● **Task item**
All lines holding the word "agent" should be located in the records and copied.

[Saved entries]

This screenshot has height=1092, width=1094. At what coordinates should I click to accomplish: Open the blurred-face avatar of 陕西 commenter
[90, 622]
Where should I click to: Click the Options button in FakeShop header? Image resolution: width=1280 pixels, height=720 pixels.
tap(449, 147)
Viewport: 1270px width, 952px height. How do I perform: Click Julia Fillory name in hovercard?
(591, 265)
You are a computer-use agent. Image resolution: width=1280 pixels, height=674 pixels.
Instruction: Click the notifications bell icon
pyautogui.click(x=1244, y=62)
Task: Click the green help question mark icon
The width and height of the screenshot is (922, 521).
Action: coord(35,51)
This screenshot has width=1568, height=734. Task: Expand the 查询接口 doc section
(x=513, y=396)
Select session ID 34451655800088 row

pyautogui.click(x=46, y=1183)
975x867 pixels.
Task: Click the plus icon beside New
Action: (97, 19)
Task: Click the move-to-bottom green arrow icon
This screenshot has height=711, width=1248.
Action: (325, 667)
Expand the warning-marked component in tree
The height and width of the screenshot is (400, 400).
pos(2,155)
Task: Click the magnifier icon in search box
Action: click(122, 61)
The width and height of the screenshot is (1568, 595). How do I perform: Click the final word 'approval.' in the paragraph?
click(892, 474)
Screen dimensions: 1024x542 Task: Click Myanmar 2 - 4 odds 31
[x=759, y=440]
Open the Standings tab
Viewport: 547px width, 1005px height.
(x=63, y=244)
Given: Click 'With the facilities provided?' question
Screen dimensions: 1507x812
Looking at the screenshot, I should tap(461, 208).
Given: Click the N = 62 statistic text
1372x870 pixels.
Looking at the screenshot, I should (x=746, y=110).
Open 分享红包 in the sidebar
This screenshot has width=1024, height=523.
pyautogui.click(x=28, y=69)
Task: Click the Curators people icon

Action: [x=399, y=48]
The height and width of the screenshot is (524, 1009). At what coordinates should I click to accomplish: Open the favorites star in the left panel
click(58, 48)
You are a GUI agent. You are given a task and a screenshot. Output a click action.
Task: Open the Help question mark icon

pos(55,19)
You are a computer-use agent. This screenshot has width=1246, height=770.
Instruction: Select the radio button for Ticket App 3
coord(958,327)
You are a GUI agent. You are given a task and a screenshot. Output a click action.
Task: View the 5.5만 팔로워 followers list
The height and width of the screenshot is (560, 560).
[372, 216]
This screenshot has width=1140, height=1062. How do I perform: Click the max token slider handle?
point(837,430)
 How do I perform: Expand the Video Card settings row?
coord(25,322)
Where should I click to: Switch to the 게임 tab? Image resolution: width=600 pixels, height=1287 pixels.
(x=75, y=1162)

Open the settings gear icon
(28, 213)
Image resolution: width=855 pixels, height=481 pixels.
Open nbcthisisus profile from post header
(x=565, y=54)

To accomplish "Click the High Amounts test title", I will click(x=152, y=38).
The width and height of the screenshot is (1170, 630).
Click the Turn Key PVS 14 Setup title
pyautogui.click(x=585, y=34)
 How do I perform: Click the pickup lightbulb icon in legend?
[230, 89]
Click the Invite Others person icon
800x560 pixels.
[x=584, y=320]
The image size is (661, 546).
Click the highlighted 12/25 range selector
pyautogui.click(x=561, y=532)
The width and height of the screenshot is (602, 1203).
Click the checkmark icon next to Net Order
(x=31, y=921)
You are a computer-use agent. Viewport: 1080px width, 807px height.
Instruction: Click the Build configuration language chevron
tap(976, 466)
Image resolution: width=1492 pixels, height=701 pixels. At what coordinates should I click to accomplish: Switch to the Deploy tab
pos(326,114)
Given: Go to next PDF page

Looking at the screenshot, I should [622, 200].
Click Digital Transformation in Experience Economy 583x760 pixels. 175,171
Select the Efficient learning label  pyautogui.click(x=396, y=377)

● **Exercise result**
You are a computer-use agent. Image resolution: width=1280 pixels, height=674 pixels.
You are a GUI agent. You are given a task and a screenshot. Output a click action.
You are a computer-use agent. This screenshot has width=1246, height=770.
You are a GUI agent. You are given a task and a screenshot. Output a click action.
You are a computer-use agent. Viewport: 1080px width, 807px height.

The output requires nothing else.